Il est, de principe, en effet, que le délai d'un mois imparti à l'employeur pour licencier ou reclasser court à compter de la date de la seconde visite de reprise. Or, c'est le fait que la période de suspension du contrat de travail soit terminée qui emporte l'obligation pour l'employeur de reprendre le versement des salaires. Tant que le contrat de travail est suspendu, ce dernier ne peut y être tenu.

Comme vient justement le souligner la Cour de cassation, la faute de l'employeur ne pouvait que, dans ce cas, trouver son fondement dans le droit de la responsabilité civile. Ce dernier n'ayant pas exécuté ses obligations, il devra verser au salarié des dommages et intérêts dont le montant sera déterminé en fonction du préjudice subi par le salarié. Cette solution devrait aboutir à une somme peu éloignée de celle qu'il aurait touché si l'inaptitude avait régulièrement été déclarée...

Décision

Cass. soc., 12 mars 2008, n° 07-40.039, Société JP Ryckaert, FS-P+B (N° Lexbase : A4093D7Q)

Cassation partielle de CA Versailles, 5ème ch., sect. B, 26 octobre 2006

Textes visés : C. trav., art. L. 122-24-4 (N° Lexbase : L1401G9R) et R. 241-51 (N° Lexbase : L9928ACP)

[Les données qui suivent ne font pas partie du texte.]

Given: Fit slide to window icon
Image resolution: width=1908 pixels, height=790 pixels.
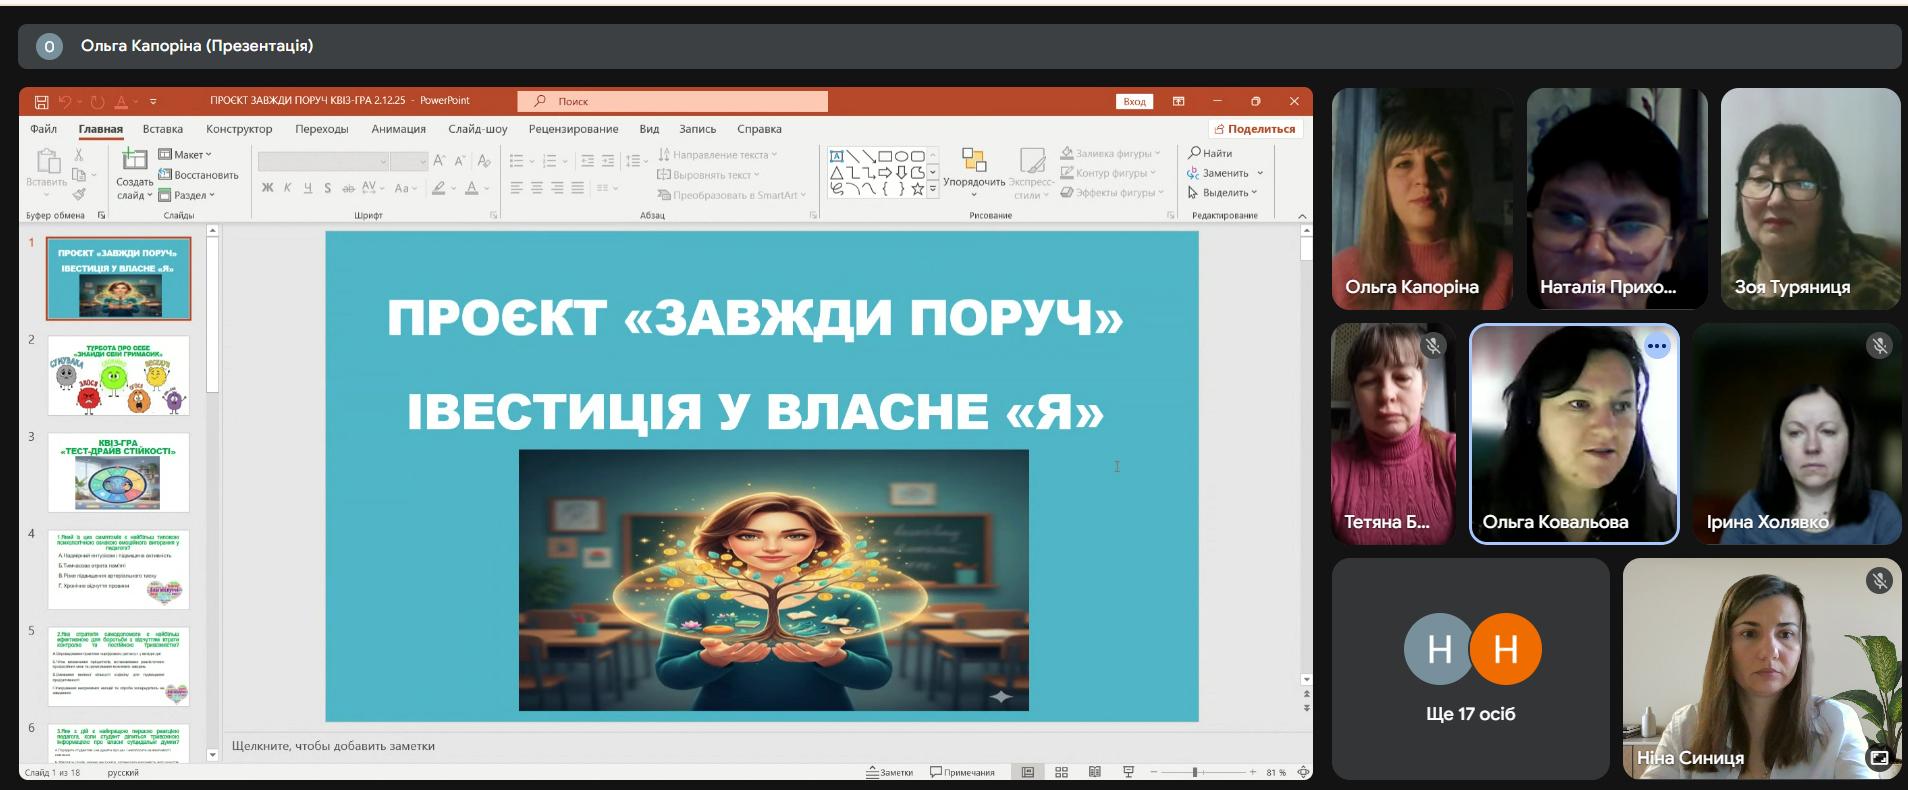Looking at the screenshot, I should click(x=1303, y=772).
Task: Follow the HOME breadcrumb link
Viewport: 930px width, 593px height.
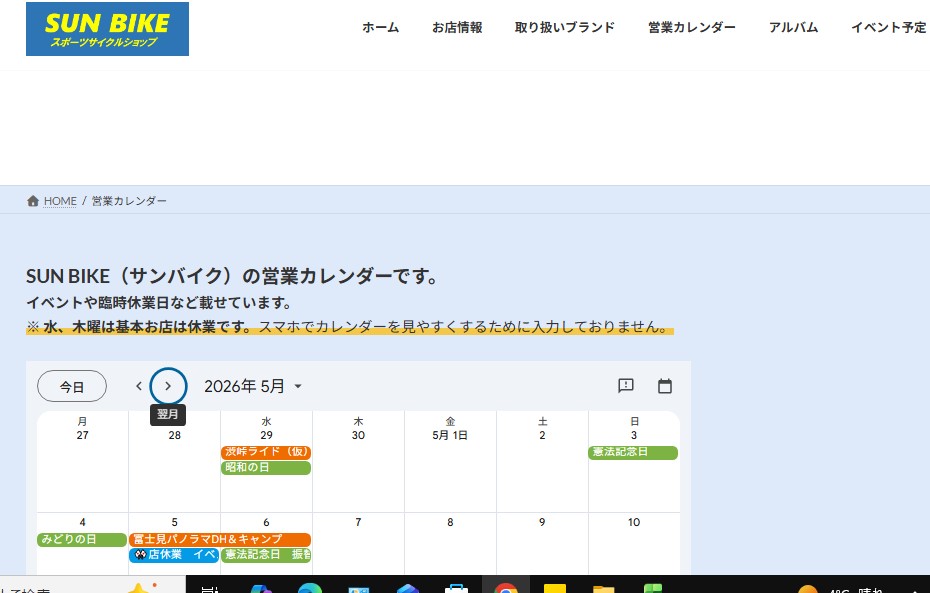Action: 60,201
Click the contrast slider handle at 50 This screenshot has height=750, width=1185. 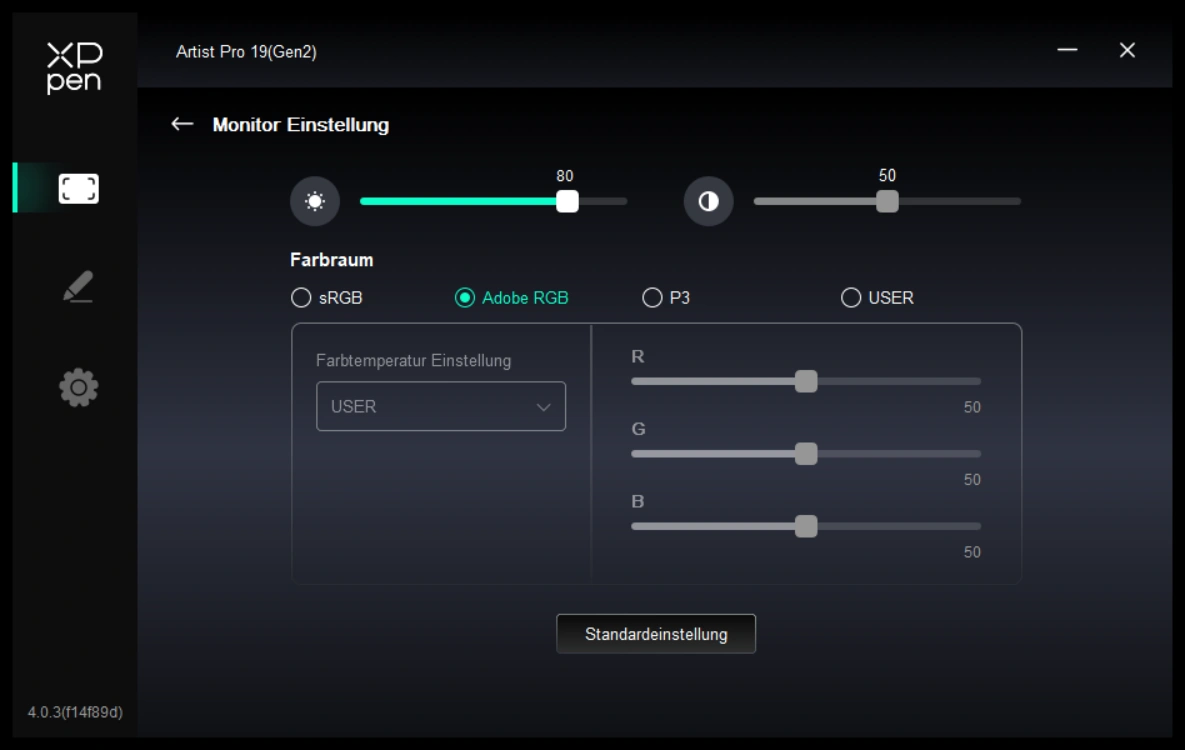pos(887,201)
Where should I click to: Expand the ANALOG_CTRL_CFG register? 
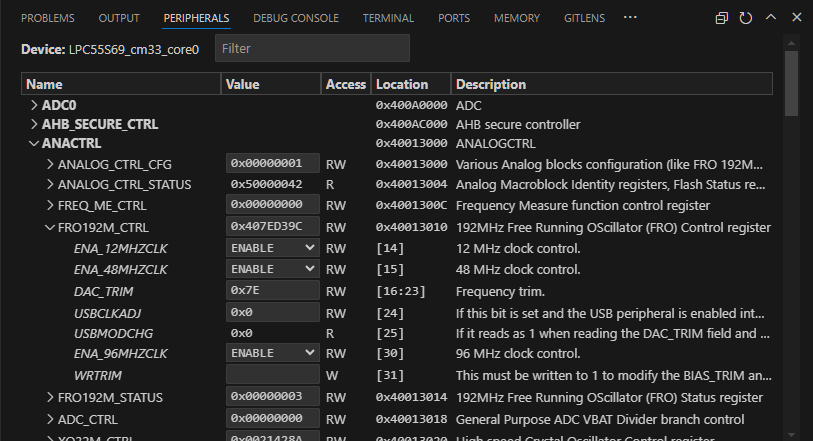pyautogui.click(x=50, y=164)
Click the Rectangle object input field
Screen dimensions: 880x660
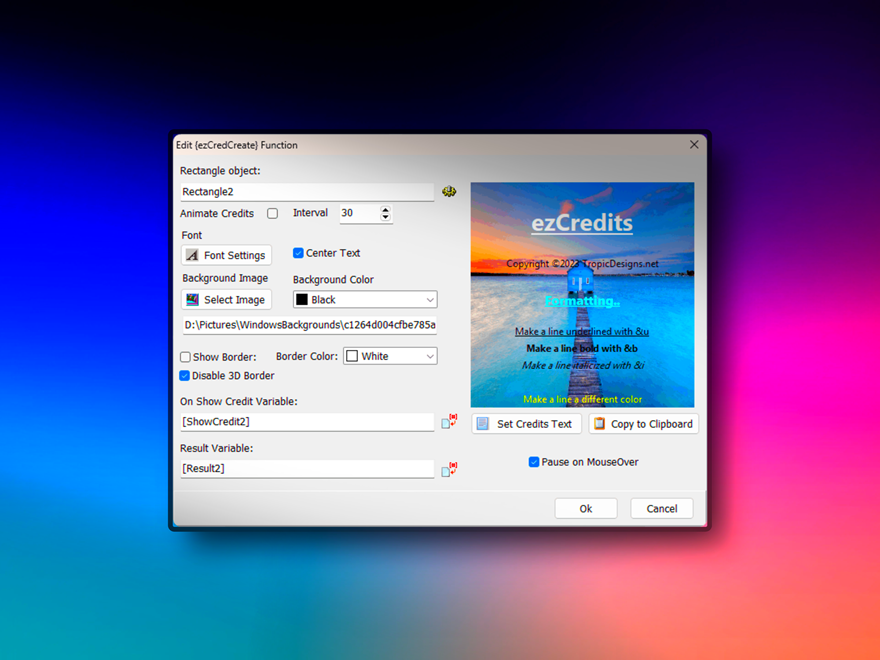306,192
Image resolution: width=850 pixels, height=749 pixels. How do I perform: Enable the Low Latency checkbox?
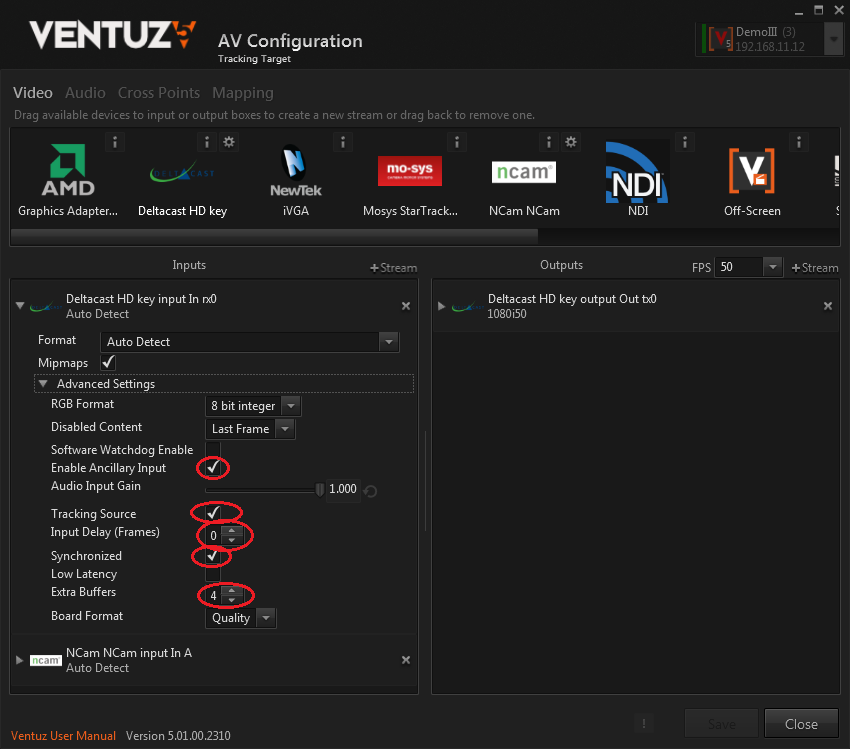[212, 574]
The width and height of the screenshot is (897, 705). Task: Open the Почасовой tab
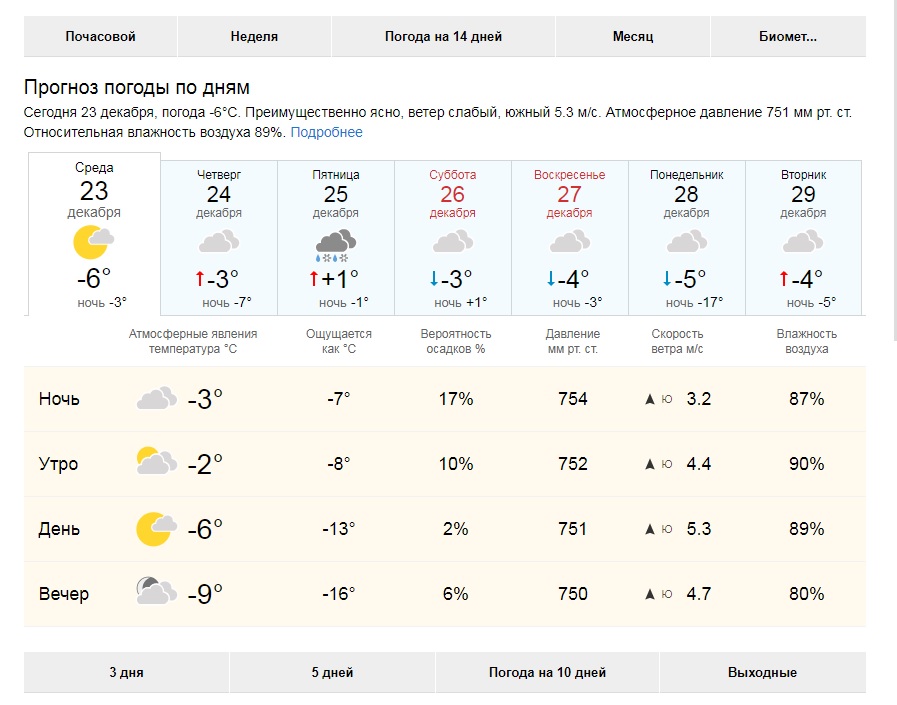(100, 37)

Mots clefs : salarié inapte ; seconde visite médicale ; omission de la référence à l'article L. 241-51 du Code du travail ; poursuite de la suspension du contrat de travail ; impossibilité de faire application de l'article L. 122-24-4 du Code du travail ; refus de verser au salarié ses salaires ; faute de l'employeur ; indemnisation du salarié.